[Dataset entries]

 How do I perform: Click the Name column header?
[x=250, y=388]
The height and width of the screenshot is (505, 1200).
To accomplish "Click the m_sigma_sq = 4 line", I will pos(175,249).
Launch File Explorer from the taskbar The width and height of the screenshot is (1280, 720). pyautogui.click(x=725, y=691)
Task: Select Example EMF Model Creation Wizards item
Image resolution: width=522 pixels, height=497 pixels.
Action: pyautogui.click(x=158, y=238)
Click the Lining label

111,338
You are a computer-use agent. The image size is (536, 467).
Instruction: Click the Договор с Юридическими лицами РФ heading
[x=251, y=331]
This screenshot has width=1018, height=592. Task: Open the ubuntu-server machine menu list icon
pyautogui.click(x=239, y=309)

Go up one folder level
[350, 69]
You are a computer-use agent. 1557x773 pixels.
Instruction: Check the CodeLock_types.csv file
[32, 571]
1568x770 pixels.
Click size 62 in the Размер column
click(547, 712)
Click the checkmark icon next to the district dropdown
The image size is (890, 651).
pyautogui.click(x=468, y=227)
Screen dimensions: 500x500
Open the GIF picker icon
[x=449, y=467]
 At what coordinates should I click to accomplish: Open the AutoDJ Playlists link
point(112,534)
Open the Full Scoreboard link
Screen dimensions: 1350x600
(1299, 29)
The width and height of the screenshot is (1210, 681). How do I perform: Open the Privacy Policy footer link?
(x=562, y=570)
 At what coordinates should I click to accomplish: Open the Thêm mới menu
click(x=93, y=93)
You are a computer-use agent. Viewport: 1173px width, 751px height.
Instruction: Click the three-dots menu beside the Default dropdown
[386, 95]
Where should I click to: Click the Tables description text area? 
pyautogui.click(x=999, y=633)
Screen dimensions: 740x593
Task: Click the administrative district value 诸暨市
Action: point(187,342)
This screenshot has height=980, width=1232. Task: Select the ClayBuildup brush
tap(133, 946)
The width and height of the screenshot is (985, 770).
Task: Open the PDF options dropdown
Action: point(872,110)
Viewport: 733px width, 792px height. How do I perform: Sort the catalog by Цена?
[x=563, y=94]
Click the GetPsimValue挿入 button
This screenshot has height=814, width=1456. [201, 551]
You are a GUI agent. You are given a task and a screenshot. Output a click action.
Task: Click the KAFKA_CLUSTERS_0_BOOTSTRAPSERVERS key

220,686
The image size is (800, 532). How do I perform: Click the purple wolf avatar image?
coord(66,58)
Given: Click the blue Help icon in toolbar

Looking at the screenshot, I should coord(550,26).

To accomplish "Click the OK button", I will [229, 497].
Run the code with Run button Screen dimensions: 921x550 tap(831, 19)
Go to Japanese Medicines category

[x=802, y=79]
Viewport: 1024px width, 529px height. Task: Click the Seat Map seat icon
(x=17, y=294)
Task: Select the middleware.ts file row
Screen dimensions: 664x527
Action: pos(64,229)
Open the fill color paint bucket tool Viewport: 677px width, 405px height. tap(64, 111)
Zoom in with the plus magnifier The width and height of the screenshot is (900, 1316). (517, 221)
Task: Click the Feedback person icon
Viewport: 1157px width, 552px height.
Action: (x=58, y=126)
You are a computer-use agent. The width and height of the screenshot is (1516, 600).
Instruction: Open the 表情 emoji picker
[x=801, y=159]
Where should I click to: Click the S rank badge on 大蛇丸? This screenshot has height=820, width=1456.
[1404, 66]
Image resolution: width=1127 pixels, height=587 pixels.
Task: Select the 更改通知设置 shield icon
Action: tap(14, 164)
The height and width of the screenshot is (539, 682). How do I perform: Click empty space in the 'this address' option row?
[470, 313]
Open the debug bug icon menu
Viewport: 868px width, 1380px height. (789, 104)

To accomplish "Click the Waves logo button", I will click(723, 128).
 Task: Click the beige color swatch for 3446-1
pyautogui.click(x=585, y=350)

▶ **Your assignment**: Output every record without changing any wording.

▶ **Finished task**:
 How do I perform: Click the Name column header?
[x=250, y=388]
The height and width of the screenshot is (505, 1200).
To accomplish "Click the m_sigma_sq = 4 line", I will pos(175,249).
Launch File Explorer from the taskbar The width and height of the screenshot is (1280, 720). pyautogui.click(x=725, y=691)
Task: Select Example EMF Model Creation Wizards item
Image resolution: width=522 pixels, height=497 pixels.
Action: pyautogui.click(x=158, y=238)
Click the Lining label

111,338
You are a computer-use agent. The image size is (536, 467).
Instruction: Click the Договор с Юридическими лицами РФ heading
[x=251, y=331]
This screenshot has width=1018, height=592. Task: Open the ubuntu-server machine menu list icon
pyautogui.click(x=239, y=309)

Go up one folder level
[350, 69]
You are a computer-use agent. 1557x773 pixels.
Instruction: Check the CodeLock_types.csv file
[32, 571]
1568x770 pixels.
Click size 62 in the Размер column
click(547, 712)
Click the checkmark icon next to the district dropdown
The image size is (890, 651).
pyautogui.click(x=468, y=227)
Screen dimensions: 500x500
Open the GIF picker icon
[x=449, y=467]
 At what coordinates should I click to accomplish: Open the AutoDJ Playlists link
point(112,534)
Open the Full Scoreboard link
Screen dimensions: 1350x600
(1299, 29)
The width and height of the screenshot is (1210, 681). How do I perform: Open the Privacy Policy footer link?
(x=562, y=570)
 At what coordinates should I click to accomplish: Open the Thêm mới menu
click(x=93, y=93)
You are a computer-use agent. Viewport: 1173px width, 751px height.
Instruction: Click the three-dots menu beside the Default dropdown
[386, 95]
Where should I click to: Click the Tables description text area? 
pyautogui.click(x=999, y=633)
Screen dimensions: 740x593
Task: Click the administrative district value 诸暨市
Action: point(187,342)
This screenshot has height=980, width=1232. Task: Select the ClayBuildup brush
tap(133, 946)
The width and height of the screenshot is (985, 770).
Task: Open the PDF options dropdown
Action: point(872,110)
Viewport: 733px width, 792px height. How do I perform: Sort the catalog by Цена?
[x=563, y=94]
Click the GetPsimValue挿入 button
This screenshot has height=814, width=1456. [201, 551]
You are a GUI agent. You are given a task and a screenshot. Output a click action.
Task: Click the KAFKA_CLUSTERS_0_BOOTSTRAPSERVERS key

220,686
The image size is (800, 532). How do I perform: Click the purple wolf avatar image?
coord(66,58)
Given: Click the blue Help icon in toolbar

Looking at the screenshot, I should coord(550,26).

To accomplish "Click the OK button", I will [229, 497].
Run the code with Run button Screen dimensions: 921x550 tap(831, 19)
Go to Japanese Medicines category

[x=802, y=79]
Viewport: 1024px width, 529px height. Task: Click the Seat Map seat icon
(x=17, y=294)
Task: Select the middleware.ts file row
Screen dimensions: 664x527
Action: pos(64,229)
Open the fill color paint bucket tool Viewport: 677px width, 405px height. tap(64, 111)
Zoom in with the plus magnifier The width and height of the screenshot is (900, 1316). (517, 221)
Task: Click the Feedback person icon
Viewport: 1157px width, 552px height.
Action: (x=58, y=126)
You are a computer-use agent. The width and height of the screenshot is (1516, 600).
Instruction: Open the 表情 emoji picker
[x=801, y=159]
Where should I click to: Click the S rank badge on 大蛇丸? This screenshot has height=820, width=1456.
[1404, 66]
Image resolution: width=1127 pixels, height=587 pixels.
Task: Select the 更改通知设置 shield icon
Action: tap(14, 164)
The height and width of the screenshot is (539, 682). How do I perform: Click empty space in the 'this address' option row?
[470, 313]
Open the debug bug icon menu
Viewport: 868px width, 1380px height. (789, 104)

To accomplish "Click the Waves logo button", I will click(723, 128).
 Task: Click the beige color swatch for 3446-1
pyautogui.click(x=585, y=350)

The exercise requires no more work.